> _Exercise task_: Reproduce every one of the following records word for word, omitting the pictures from your answer.

-- start Material for this exercise --

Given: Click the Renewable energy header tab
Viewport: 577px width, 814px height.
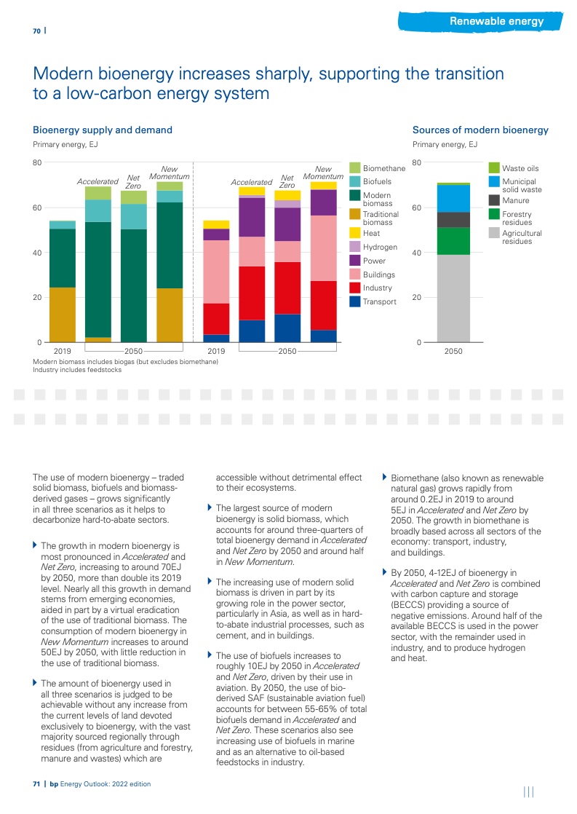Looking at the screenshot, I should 496,21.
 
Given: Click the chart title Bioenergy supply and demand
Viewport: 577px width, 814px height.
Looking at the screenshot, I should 103,130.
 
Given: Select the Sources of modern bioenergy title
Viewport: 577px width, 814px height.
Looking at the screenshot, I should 480,130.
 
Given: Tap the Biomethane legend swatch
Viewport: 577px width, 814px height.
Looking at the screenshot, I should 355,168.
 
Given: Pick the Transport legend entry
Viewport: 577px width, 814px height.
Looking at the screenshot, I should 379,301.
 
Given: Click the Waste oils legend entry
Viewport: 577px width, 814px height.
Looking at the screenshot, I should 520,168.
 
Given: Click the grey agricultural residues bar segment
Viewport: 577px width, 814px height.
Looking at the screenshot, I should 453,298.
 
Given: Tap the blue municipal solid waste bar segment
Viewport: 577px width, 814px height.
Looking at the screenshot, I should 453,198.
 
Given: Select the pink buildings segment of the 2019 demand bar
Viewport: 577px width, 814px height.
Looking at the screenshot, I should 216,272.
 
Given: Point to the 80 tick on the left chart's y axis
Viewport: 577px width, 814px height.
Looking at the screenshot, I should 37,162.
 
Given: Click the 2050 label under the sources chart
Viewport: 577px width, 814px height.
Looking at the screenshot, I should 453,351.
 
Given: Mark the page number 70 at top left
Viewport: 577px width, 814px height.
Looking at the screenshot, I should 36,31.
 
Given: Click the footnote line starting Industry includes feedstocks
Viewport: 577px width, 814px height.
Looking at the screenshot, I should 77,370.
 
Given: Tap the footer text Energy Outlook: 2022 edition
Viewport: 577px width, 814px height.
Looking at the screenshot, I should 105,784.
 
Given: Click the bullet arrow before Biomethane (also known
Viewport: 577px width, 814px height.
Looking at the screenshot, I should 385,478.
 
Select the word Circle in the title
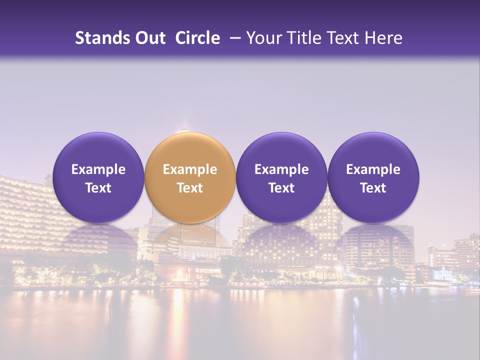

-- end Material for this exercise --

> _Response below_:
Given: Click the Renewable energy header tab
Viewport: 577px width, 814px height.
Looking at the screenshot, I should 496,21.
 
Given: Click the chart title Bioenergy supply and demand
Viewport: 577px width, 814px height.
Looking at the screenshot, I should 103,130.
 
Given: Select the Sources of modern bioenergy title
Viewport: 577px width, 814px height.
Looking at the screenshot, I should 480,130.
 
Given: Tap the Biomethane legend swatch
Viewport: 577px width, 814px height.
Looking at the screenshot, I should 355,168.
 
Given: Pick the Transport legend entry
Viewport: 577px width, 814px height.
Looking at the screenshot, I should 379,301.
 
Given: Click the Waste oils legend entry
Viewport: 577px width, 814px height.
Looking at the screenshot, I should 520,168.
 
Given: Click the grey agricultural residues bar segment
Viewport: 577px width, 814px height.
Looking at the screenshot, I should 453,298.
 
Given: Tap the blue municipal solid waste bar segment
Viewport: 577px width, 814px height.
Looking at the screenshot, I should 453,198.
 
Given: Select the pink buildings segment of the 2019 demand bar
Viewport: 577px width, 814px height.
Looking at the screenshot, I should 216,272.
 
Given: Point to the 80 tick on the left chart's y axis
Viewport: 577px width, 814px height.
Looking at the screenshot, I should 37,162.
 
Given: Click the 2050 label under the sources chart
Viewport: 577px width, 814px height.
Looking at the screenshot, I should 453,351.
 
Given: Mark the page number 70 at top left
Viewport: 577px width, 814px height.
Looking at the screenshot, I should 36,31.
 
Given: Click the footnote line starting Industry includes feedstocks
Viewport: 577px width, 814px height.
Looking at the screenshot, I should 77,370.
 
Given: Tap the footer text Energy Outlook: 2022 edition
Viewport: 577px width, 814px height.
Looking at the screenshot, I should 105,784.
 
Given: Click the bullet arrow before Biomethane (also known
Viewport: 577px width, 814px height.
Looking at the screenshot, I should 385,478.
 
Select the word Circle in the title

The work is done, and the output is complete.